Finalement, une étude italienne met en évidence le rôle du numérique dans l’innovation médicale. Les médecins et les patients atteints d’asthme adorent les applications, les plateformes web et les inhalateurs connectés… mais ils n’en parlent presque pas ensemble. Ce décalage, désormais documenté, est une formidable opportunité : intégrer ces outils dans le plan d’action, inclure leur usage dans la consultation, clarifier les questions de données de santé et de responsabilité. L’allergologie ne se limite plus à l’utilisation d’inhalateurs et de corticoïdes : elle a désormais développé une expertise dans l’utilisation d’applications, de capteurs et de technologies de santé mobile.
Les brèves, elles, montrent que la spécialité progresse aussi sur la scène publique et réglementaire.

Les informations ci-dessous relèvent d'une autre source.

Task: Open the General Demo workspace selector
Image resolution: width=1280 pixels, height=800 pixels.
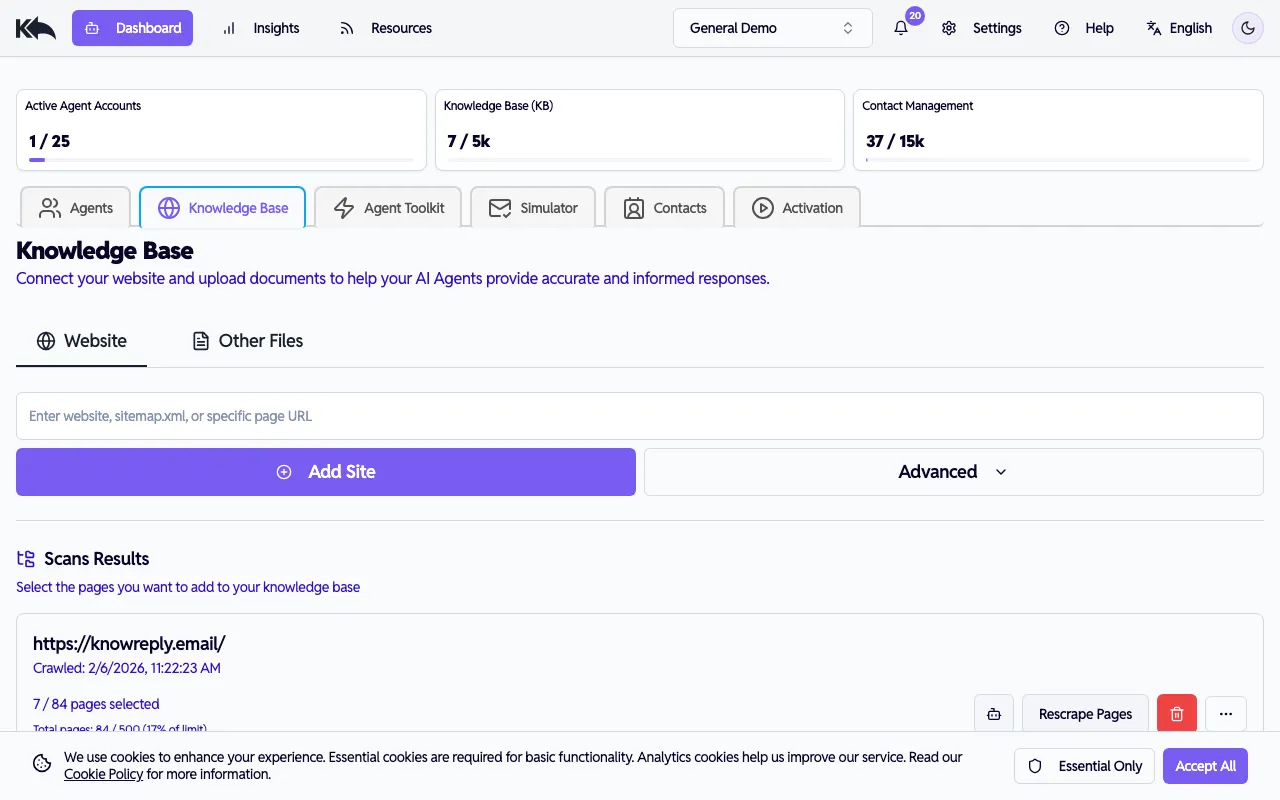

Quand le Collectif national des Allergies se rend au Sénat pour un colloque, c’est comme si 18 millions de Français atteints d’allergies prenaient place dans l’hémicycle. En effet, cette rencontre permet de mettre en évidence le « fardeau » des allergies, d’aborder l’organisation des soins, la prévention et la formation, transformant ainsi cette question médicale en un véritable enjeu politique.
Dans le même temps, la HAS publie un guide sur le bon usage de l’intelligence artificielle générative en santé. Loin de l’IA-gadget, ce texte pousse à encadrer les usages, valider les outils, vérifier les biais. Pour les allergologues, qui voient arriver des modèles capables d’analyser spirométries, journaux de symptômes, prévisions polliniques ou comptes-rendus de consultations, c’est une boussole bienvenue : l’innovation oui, mais avec garde-fous.
Autre bonne nouvelle : la brève sur l’activité physique dans l’asthme de l’enfant renverse une vieille peur. Le sport n’est plus l’ennemi qu’on tolère à petites doses, c’est un outil thérapeutique qu’on prescrit, avec recommandations structurées à la clé. De quoi aider les familles à sortir du cercle « asthme = fragilité » pour entrer dans « asthme contrôlé = enfant qui bouge, qui joue, qui court ».
Enfin, l’alerte sur les produits de contraste pour échographie, en particulier Sonovue, rappelle que l’imagerie « soft » n’est pas exempte de risques d’allergies. Cependant, le message est rassurant : des précautions claires et des procédures d’évaluation allergologique sont en place, et il est possible de sécuriser l’examen plutôt que de l’annuler. L’allergologue conserve son rôle de facilitateur d’accès aux soins, même en présence de bulles de contraste dans les vaisseaux.
Au final, que racontent nos actualités ce mois de novembre ? Qu’entre les murs du studio Atchoum, les guidelines chinoises, les mégafeux de forêt, les IgG4 d’Ara h 2, les algorithmes d’IA et les bancs du Sénat, l’allergologie avance, se questionne, se précise. Elle ne prétend pas tout soigner du jour au lendemain, mais elle s’efforce de documenter et de traiter de manière équitable, tout en renforçant la protection. Elle commence même à être entendue bien au-delà de la salle d’attente. Et si, finalement, le véritable progrès était là : une spécialité qui garde les pieds sur terre, le nez dans les articles… et l’oreille dans un podcast qui n’a pas peur de dire tout haut ce que beaucoup murmurent encore dans les couloirs.